In a statement published on Tuesday, the Portuguese Episcopal Conference said the rapid advance of AI requires the formation of “pastoral agents capable of using digital tools without being dominated by the logic of metrics.” The bishops framed AI as both a challenge and an opportunity, calling for training programmes that integrate faith and technology while preserving human-centred ministry.
The announcement follows a two-day plenary meeting held in Fátima on 16–17 June, where bishops discussed the pastoral implications of AI, automation, and algorithmic decision-making. While the statement did not specify concrete policy changes, it signalled a strategic shift in how the Church in Portugal prepares clergy for a digital future.
“It is not enough to adopt new tools,” the bishops wrote. “We must form agents who can use them critically, ethically, and in service of the Gospel.” The document also referenced Pope Francis’s 2024 apostolic exhortation *Laudate Deum*, which warned against the dehumanising effects of unchecked technological progress.

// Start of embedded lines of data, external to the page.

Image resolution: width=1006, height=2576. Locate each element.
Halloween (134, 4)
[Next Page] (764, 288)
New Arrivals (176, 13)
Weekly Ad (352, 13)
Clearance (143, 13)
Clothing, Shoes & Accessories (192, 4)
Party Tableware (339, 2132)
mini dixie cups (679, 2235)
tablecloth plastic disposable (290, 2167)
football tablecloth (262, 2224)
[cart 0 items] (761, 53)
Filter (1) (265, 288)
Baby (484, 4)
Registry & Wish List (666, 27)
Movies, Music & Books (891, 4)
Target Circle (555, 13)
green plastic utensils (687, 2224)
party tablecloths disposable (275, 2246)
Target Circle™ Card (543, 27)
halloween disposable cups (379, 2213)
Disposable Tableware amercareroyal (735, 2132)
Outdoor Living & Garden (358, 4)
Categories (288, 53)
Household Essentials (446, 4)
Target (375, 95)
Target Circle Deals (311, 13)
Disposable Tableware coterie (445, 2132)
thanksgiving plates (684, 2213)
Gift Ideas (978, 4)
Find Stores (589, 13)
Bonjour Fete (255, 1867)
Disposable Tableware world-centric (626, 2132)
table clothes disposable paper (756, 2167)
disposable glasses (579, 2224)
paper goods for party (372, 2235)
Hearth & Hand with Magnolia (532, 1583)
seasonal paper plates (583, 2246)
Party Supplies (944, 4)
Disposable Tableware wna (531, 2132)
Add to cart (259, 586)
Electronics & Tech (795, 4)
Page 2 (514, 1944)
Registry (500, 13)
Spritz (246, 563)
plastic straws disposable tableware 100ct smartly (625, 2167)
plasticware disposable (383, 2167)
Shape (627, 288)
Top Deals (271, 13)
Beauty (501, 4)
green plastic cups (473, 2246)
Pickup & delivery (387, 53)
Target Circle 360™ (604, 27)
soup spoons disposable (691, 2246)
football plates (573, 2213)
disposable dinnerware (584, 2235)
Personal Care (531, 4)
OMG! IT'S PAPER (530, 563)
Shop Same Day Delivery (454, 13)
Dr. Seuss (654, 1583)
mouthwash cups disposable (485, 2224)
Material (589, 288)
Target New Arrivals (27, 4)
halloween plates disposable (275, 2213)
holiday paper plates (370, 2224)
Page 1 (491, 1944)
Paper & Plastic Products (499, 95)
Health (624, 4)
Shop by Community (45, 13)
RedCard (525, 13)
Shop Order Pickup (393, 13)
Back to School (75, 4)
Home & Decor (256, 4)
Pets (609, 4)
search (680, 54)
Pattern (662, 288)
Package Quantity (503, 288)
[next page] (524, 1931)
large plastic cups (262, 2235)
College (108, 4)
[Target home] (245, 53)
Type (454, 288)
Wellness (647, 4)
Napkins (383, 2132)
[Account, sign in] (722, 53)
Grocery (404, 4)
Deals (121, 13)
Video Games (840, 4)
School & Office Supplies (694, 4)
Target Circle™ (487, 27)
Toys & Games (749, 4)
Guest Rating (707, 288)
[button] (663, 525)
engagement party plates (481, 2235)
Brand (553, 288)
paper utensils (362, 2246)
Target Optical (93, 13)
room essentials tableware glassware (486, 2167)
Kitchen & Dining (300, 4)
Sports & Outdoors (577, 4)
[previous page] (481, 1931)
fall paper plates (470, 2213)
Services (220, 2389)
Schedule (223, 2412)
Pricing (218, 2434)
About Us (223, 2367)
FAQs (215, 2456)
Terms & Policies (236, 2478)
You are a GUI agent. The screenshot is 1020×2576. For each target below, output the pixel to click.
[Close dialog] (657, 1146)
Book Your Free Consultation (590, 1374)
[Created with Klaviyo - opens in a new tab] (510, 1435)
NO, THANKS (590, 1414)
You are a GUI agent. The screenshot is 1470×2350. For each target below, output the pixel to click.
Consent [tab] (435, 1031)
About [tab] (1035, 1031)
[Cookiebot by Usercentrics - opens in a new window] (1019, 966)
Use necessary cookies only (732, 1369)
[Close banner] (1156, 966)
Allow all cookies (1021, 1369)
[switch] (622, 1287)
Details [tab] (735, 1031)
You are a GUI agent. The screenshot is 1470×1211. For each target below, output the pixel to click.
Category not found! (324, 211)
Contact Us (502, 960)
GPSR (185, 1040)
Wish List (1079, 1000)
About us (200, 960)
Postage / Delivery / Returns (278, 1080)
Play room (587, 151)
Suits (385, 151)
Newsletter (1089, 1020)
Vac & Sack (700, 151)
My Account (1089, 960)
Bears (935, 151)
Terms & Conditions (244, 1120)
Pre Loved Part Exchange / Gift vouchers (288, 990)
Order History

The statement comes amid growing debate in Europe over the ethical use of AI in public life. In the Czech Republic, for example, police have been required since Wednesday to warn drivers of mobile speed cameras, a legal change intended to improve transparency and compliance. Meanwhile, in Hradec Králové, an electric enforcement vehicle monitoring paid parking has been in operation for eight months, reducing non-compliance from an estimated 40 percent to levels that have eased police workloads.
In the Netherlands, meanwhile, a leading newspaper argued on Wednesday that public officials must do more than merely comply with laws, urging proactive ethical leadership in the age of AI. The editorial in *Trouw* stressed that governance in the digital era demands not just rule-following but moral foresight.
The Portuguese bishops’ call for digital formation reflects a broader reckoning within the Church. Earlier this year, the Vatican’s Dicastery for Communication launched an AI ethics working group, and several European dioceses have begun piloting AI-assisted pastoral tools, including chatbots for basic catechesis and parish administration.
While the bishops did not endorse specific technologies, they emphasised the need for formation that prioritises human dignity over efficiency. “The metric of success,” they wrote, “must always be measured in lives transformed, not in data processed.”